7. Multiple disasters hitting from all angles: The Dodet enslaved Afrikan burial ground on the Caribbean island of Sint Eustatius
Author(s): marjolijn kok (Bureau Archeologie en Toekomst)
In this paper I want to explore how natural, cultural and social disasters can come together and further unnecessary trauma and how to limit the damage. Sint Eustatius is a small Caribbean island of 21 km2 which is part of the Netherlands. Due to storms parts of the coast are in danger of erosion; this has led to the exposure of ancestral bones of enslaved Afrikans at the Godet site. The local archaeological company SECAR undertook a small rescue excavation. The site was later hit by hurricane Irma and Maria and again a rescue excavation took place, now with the University of Texas.
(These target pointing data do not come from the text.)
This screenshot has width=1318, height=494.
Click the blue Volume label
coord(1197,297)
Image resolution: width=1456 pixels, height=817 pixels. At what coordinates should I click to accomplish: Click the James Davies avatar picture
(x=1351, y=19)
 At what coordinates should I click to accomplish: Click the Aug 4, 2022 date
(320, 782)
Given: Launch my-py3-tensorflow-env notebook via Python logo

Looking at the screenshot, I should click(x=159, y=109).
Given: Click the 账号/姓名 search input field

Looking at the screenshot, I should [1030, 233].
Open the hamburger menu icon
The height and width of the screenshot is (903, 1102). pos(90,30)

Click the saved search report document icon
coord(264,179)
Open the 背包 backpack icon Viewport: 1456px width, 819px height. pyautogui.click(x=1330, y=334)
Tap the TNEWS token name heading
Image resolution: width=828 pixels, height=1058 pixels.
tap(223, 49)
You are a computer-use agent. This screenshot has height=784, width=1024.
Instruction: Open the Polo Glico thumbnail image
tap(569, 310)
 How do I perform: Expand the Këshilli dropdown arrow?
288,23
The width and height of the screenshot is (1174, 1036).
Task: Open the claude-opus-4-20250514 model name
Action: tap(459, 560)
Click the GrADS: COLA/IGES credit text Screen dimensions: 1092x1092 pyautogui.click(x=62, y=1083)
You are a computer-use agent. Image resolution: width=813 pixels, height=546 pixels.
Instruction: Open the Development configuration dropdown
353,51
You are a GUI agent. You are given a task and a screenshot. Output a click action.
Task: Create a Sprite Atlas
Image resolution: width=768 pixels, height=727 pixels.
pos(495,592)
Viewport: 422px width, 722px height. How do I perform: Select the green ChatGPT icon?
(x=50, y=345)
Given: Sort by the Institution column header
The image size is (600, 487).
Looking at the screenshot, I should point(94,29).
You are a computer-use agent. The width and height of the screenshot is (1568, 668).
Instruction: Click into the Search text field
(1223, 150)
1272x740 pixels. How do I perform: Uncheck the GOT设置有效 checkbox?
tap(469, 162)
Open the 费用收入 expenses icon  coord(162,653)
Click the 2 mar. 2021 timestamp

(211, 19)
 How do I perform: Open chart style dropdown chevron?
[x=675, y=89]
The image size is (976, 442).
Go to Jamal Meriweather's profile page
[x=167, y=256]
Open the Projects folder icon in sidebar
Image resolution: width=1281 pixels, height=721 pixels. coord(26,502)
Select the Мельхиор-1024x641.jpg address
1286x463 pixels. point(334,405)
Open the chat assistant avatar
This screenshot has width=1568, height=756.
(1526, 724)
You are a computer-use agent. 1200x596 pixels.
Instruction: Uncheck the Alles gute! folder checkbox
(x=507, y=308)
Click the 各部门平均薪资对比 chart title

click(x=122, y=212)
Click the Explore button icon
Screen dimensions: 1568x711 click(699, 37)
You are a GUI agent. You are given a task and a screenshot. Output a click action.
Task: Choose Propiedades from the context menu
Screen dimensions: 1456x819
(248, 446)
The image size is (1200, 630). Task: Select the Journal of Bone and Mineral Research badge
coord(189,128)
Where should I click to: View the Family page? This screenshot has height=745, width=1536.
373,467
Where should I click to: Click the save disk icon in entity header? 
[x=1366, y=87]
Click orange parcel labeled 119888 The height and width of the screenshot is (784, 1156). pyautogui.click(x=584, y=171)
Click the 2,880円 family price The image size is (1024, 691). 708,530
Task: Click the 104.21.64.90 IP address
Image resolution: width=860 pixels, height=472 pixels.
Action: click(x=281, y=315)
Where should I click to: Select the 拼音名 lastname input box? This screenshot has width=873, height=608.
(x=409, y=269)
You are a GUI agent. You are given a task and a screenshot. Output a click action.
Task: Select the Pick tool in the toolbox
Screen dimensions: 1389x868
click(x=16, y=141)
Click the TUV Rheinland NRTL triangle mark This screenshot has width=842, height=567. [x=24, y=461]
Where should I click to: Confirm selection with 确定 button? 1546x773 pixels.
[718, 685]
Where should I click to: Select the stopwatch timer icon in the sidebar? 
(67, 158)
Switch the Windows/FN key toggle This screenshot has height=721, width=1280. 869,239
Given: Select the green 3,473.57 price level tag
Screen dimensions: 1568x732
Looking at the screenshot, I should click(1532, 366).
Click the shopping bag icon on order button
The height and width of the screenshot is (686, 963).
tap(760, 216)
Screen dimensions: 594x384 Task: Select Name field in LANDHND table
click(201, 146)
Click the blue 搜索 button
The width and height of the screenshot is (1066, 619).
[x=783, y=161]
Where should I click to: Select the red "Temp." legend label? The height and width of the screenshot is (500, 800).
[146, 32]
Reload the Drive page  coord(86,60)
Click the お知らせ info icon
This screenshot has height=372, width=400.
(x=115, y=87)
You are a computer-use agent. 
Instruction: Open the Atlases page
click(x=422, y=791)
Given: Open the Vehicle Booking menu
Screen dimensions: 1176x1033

The ancestral bones belong to a burial ground of Afrikan enslaved people who were either living on plantations or came from the nearby prison. Slavery can be viewed as a cultural disaster where people were dehumanized even after death as many burial grounds have no formal status or demarcation. Their cultural heritage was deliberately destroyed by multiple prohibitions as for example the prohibition against speaking their own language. The rescue excavations are never done in ideal circumstances but they can be used for restorative purposes. However the lack of engagement with the local community added a social disaster where people feel their ancestors are disrespected. Here I want to propose how we can set up conceptual frameworks that turn archaeology into a practice which is more concerned with social justice. Drawing from postcolonial studies and collaborative archaeology we can put the damages done by capitalism in a perspective where we envision new futures. Instead of repeating old colonial patterns deeply ingrained in archaeology we can play a role in building new more robust heritage landscapes. When we are prepared we can deal with unruly heritage landscapes even in times of natural disaster and avoid new social disasters.